• [Extracted information]
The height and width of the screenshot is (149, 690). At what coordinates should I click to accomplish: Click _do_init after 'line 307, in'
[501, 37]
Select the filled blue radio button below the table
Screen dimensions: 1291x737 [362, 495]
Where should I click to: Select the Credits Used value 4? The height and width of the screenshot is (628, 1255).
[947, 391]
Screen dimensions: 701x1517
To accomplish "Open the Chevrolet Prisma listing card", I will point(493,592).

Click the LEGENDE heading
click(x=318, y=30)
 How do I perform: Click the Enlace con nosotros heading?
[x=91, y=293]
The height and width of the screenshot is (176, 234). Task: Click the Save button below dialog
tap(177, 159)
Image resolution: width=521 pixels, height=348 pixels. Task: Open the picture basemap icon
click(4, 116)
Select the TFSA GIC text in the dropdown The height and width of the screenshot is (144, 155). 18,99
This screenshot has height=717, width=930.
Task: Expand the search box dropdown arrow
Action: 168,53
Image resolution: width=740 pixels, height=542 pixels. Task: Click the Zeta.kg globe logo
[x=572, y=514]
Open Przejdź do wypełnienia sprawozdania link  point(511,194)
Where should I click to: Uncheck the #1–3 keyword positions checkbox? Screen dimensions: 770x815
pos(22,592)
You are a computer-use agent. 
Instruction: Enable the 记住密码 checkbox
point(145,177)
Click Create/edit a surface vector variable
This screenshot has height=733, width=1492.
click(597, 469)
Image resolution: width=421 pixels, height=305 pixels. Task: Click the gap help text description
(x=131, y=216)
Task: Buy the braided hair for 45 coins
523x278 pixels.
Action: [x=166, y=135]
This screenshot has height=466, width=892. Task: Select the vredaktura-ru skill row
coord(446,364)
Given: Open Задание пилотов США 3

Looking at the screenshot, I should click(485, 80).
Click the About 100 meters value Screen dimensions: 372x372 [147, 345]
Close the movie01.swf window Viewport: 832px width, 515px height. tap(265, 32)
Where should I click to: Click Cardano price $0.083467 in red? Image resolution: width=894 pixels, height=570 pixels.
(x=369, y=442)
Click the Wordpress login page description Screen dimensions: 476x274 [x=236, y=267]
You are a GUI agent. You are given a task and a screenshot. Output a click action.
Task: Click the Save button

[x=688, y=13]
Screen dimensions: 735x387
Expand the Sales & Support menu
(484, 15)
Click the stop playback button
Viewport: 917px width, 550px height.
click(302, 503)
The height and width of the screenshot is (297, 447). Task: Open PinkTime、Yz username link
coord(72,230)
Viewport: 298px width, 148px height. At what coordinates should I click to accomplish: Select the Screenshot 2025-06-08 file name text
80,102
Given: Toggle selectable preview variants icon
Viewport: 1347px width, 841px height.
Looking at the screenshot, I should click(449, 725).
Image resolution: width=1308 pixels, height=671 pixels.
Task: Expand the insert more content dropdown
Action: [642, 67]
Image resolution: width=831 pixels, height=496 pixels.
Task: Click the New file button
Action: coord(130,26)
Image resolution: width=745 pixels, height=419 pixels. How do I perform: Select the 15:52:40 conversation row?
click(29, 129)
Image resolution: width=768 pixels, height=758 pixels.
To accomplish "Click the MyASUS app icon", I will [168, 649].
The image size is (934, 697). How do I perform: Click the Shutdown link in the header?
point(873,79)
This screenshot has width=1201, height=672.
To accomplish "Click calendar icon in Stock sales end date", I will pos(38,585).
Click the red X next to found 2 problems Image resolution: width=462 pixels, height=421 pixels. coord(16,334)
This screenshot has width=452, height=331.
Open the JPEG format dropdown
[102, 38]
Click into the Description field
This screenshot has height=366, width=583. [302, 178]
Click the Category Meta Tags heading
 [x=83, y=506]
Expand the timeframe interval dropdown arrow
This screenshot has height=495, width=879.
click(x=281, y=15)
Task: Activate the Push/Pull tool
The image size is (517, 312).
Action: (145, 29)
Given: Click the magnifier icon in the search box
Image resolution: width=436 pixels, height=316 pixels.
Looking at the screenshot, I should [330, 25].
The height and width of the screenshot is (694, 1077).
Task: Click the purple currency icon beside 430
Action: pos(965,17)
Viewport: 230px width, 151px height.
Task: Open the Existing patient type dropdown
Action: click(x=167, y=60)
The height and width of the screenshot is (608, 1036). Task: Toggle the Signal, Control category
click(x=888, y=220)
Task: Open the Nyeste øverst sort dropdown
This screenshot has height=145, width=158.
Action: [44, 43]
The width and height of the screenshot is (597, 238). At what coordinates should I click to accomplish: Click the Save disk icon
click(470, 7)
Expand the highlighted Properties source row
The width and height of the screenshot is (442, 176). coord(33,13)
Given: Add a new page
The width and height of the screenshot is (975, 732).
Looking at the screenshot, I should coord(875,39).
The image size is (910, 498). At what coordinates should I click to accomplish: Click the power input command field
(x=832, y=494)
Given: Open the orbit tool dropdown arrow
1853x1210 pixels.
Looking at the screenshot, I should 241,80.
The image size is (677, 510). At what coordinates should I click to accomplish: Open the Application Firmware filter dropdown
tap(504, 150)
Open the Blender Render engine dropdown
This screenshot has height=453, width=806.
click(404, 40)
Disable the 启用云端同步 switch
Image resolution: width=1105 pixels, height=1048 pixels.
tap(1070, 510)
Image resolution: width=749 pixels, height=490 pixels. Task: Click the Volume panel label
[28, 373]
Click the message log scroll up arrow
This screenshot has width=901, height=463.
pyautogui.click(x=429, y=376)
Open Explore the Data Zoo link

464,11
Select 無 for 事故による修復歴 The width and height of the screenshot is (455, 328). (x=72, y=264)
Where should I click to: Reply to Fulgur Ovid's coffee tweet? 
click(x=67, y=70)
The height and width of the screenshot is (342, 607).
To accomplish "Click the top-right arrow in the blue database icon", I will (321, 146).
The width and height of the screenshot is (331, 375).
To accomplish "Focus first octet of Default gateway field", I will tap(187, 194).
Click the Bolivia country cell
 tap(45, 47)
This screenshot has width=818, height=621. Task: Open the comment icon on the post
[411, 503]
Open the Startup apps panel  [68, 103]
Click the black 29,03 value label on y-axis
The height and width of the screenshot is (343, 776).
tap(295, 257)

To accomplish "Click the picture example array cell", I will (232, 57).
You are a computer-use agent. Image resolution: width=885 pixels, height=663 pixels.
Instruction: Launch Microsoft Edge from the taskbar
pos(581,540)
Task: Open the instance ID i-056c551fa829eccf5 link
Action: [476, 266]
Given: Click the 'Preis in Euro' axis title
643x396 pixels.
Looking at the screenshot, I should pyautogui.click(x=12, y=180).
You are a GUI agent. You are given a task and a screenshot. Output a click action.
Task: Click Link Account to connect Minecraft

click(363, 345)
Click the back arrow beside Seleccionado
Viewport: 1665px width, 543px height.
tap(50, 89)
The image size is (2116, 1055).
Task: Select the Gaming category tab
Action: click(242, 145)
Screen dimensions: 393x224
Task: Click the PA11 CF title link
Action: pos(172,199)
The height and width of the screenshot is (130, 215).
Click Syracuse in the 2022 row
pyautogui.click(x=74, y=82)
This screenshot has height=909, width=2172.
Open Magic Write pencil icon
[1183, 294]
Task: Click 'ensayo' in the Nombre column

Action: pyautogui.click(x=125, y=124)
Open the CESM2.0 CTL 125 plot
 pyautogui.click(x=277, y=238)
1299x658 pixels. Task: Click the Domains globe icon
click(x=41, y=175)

• [Work to be completed]
Revise the listing from its first line up to and including the line containing "Click the Wordpress", replacing "Image resolution" with "Screenshot resolution" and leaving everything else unchanged.

• [Answer for the task]
The height and width of the screenshot is (149, 690). At what coordinates should I click to accomplish: Click _do_init after 'line 307, in'
[501, 37]
Select the filled blue radio button below the table
Screen dimensions: 1291x737 [362, 495]
Where should I click to: Select the Credits Used value 4? The height and width of the screenshot is (628, 1255).
[947, 391]
Screen dimensions: 701x1517
To accomplish "Open the Chevrolet Prisma listing card", I will point(493,592).

Click the LEGENDE heading
click(x=318, y=30)
 How do I perform: Click the Enlace con nosotros heading?
[x=91, y=293]
The height and width of the screenshot is (176, 234). Task: Click the Save button below dialog
tap(177, 159)
Screenshot resolution: width=521 pixels, height=348 pixels. Task: Open the picture basemap icon
click(4, 116)
Select the TFSA GIC text in the dropdown The height and width of the screenshot is (144, 155). 18,99
This screenshot has height=717, width=930.
Task: Expand the search box dropdown arrow
Action: 168,53
Screenshot resolution: width=740 pixels, height=542 pixels. Task: Click the Zeta.kg globe logo
[x=572, y=514]
Open Przejdź do wypełnienia sprawozdania link  point(511,194)
Where should I click to: Uncheck the #1–3 keyword positions checkbox? Screen dimensions: 770x815
pos(22,592)
You are a computer-use agent. 
Instruction: Enable the 记住密码 checkbox
point(145,177)
Click Create/edit a surface vector variable
This screenshot has height=733, width=1492.
click(597, 469)
Screenshot resolution: width=421 pixels, height=305 pixels. Task: Click the gap help text description
(x=131, y=216)
Task: Buy the braided hair for 45 coins
523x278 pixels.
Action: [x=166, y=135]
This screenshot has height=466, width=892. Task: Select the vredaktura-ru skill row
coord(446,364)
Given: Open Задание пилотов США 3

Looking at the screenshot, I should click(485, 80).
Click the About 100 meters value Screen dimensions: 372x372 [147, 345]
Close the movie01.swf window Viewport: 832px width, 515px height. tap(265, 32)
Where should I click to: Click Cardano price $0.083467 in red? Screenshot resolution: width=894 pixels, height=570 pixels.
(x=369, y=442)
Click the Wordpress login page description Screen dimensions: 476x274 [x=236, y=267]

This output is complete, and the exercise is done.